The technical solution adopted in the present invention is, a kind of PET image partial volume correction method guided based on structural images, said method comprising the steps of:
Step 1.1: be utilized respectively structural images imaging device and PET imaging device gathers the structural images of same object and the initial data of PET, obtain the structural images G and PET image P of object, obtain the resolution of structural images and PET imaging device simultaneously;
Step 1.2: the structural images G obtained in step 1.1 and PET image P is carried out Rigid Registration;
Step 1.3: the PET image P obtained in step 1.1 is carried out medium filtering, obtains the PET image P after medium filteringmedian
Step 1.4: the structural images G obtained in step 1.2 is defined the effective neighborhood ω of voxelk
Step 1.5: utilize the P obtained in step 1.3medianNeighborhood ω effective in the voxel obtained in step 1.4kDefinition guides volume effect calibration model;
Step 1.6: the guiding volume effect calibration model of step 1.5, as navigational figure, is converted, obtains the equation of belt restraining object function by structural images G step 1.2 obtained;
Step 1.7: the equation of belt restraining object function step 1.6 obtained adopts linear regression method to carry out minimizing solving, obtains the output PET image after denoising and partial volume effect correction.

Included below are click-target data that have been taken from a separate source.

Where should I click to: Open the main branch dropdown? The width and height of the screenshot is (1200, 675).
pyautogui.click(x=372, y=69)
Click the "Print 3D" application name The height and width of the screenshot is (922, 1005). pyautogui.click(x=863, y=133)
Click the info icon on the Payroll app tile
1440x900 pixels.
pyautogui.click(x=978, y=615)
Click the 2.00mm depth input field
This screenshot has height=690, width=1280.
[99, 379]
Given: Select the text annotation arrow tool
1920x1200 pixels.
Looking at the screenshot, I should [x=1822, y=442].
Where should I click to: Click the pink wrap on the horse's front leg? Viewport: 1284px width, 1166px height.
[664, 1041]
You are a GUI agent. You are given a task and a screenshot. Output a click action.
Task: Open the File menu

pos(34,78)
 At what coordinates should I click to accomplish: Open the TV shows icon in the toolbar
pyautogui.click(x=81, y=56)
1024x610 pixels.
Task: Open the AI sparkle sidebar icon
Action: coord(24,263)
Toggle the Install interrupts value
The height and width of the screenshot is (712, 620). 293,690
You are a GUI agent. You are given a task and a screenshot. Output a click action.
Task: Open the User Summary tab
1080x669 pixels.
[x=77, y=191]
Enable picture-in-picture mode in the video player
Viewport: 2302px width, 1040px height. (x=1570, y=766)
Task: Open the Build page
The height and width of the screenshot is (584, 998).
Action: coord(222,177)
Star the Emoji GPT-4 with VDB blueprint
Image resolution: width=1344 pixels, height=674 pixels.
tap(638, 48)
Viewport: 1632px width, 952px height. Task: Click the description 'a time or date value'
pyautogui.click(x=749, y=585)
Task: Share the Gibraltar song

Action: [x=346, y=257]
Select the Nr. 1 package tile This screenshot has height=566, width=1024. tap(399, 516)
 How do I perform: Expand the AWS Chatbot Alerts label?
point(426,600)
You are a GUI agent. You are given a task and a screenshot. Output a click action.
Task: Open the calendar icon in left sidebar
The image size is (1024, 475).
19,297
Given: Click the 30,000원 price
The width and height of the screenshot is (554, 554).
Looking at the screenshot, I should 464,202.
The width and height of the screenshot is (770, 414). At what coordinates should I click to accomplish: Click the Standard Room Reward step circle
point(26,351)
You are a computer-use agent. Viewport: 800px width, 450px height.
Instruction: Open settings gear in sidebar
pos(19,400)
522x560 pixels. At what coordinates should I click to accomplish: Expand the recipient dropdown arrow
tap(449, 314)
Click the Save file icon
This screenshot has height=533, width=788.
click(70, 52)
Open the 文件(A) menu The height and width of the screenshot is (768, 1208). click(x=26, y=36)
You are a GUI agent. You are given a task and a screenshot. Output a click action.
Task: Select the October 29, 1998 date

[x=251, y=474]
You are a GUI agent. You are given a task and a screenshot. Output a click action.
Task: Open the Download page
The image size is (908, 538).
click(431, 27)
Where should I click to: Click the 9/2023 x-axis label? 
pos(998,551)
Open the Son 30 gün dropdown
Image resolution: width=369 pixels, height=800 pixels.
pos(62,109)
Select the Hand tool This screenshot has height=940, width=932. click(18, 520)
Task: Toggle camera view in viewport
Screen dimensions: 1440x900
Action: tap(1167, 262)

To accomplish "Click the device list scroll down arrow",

Preferably, described structural images G is CT or MR image.
Preferably, in described step 1.3, medium filtering adopts formula (I),
Pmedian=Median (P, ωm)(I)
Wherein, ωmFor medium filtering window, PmedianPET image after filtering for medium filtering.
Preferably, in described step 1.3, ωmMedium filtering window for (3 × 3 × 3).
Preferably, in described step 1.4, for pixel k and its neighborhood NkEffective neighborhood ω according to following rule definition pixel kk:
Neighborhood N for pixel k each in 3-D viewkIn each pixel i, if meetIt is classified as effective neighborhood ωk, wherein μ is the self-defined edge decision threshold in structural images G.
Preferably, the span of described self-defined edge decision threshold μ is 0.5≤μ≤1.
Preferably, in step 1.5, guiding volume effect calibration model is formula (II),
Q i = a k ( H G ) i + b k ( H I ) i - P i m e d i a n - - - ( I I )
Wherein, akAnd bkFor at neighborhood ωkIn the linear coefficient that remains unchanged, i is neighborhood ωkIn any one pixel,I is each pixel value image equal to 1, and H is the point spread function of PET imaging device,Accord with for convolution operation.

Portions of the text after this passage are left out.